[Activity]: In the data below, how many lines contain the string "item"? Give only the number.

:::

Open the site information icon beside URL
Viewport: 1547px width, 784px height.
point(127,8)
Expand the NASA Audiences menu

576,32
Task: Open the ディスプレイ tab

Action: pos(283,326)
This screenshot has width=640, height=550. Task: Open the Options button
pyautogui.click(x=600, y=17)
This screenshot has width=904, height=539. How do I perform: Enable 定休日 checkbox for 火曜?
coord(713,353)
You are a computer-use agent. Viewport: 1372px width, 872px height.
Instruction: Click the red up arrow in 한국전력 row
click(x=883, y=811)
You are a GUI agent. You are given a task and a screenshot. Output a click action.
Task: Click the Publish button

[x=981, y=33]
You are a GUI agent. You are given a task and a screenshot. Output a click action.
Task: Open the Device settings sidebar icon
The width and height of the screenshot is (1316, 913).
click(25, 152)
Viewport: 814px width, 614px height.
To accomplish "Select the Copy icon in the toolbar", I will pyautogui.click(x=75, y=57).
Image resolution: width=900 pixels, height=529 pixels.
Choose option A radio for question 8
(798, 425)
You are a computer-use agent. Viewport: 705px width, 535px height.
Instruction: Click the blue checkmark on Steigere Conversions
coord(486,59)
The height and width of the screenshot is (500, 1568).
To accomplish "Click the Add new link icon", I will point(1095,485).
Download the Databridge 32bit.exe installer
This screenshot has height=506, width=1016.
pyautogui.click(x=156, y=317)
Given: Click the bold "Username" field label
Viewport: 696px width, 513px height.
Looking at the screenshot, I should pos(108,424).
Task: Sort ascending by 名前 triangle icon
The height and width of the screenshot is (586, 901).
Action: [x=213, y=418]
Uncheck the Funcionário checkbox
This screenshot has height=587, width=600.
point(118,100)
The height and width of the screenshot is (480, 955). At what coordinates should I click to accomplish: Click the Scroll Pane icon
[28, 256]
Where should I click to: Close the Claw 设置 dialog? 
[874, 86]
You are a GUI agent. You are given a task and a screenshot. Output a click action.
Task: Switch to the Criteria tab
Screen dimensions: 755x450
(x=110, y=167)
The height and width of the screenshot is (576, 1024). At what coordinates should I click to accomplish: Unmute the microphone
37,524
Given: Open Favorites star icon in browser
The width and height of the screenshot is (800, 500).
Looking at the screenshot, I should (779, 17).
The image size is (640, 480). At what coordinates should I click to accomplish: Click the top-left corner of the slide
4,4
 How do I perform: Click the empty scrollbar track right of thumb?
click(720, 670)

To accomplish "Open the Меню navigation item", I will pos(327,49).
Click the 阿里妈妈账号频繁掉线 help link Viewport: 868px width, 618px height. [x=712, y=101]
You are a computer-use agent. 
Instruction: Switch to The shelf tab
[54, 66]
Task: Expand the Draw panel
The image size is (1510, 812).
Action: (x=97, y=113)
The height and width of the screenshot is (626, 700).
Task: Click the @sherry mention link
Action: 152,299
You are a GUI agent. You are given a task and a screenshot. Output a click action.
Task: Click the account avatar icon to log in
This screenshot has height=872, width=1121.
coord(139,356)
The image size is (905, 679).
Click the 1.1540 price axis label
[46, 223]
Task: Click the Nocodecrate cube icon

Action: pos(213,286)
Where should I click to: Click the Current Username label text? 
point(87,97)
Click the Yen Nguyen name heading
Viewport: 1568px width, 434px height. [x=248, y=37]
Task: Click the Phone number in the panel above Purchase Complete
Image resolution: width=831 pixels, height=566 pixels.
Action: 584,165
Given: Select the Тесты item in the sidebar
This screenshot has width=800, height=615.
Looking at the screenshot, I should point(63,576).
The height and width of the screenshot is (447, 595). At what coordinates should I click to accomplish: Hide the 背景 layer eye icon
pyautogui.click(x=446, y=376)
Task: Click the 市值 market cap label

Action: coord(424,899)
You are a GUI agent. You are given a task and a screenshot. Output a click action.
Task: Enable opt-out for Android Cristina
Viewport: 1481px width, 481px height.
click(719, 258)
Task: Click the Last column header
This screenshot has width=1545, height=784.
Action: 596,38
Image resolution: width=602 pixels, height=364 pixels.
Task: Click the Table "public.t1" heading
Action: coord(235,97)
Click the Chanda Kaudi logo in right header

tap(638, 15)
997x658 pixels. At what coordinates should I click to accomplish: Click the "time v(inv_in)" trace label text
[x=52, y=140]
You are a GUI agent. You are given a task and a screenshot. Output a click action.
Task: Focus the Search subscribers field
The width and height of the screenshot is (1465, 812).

:::

[Solution to this problem]: 2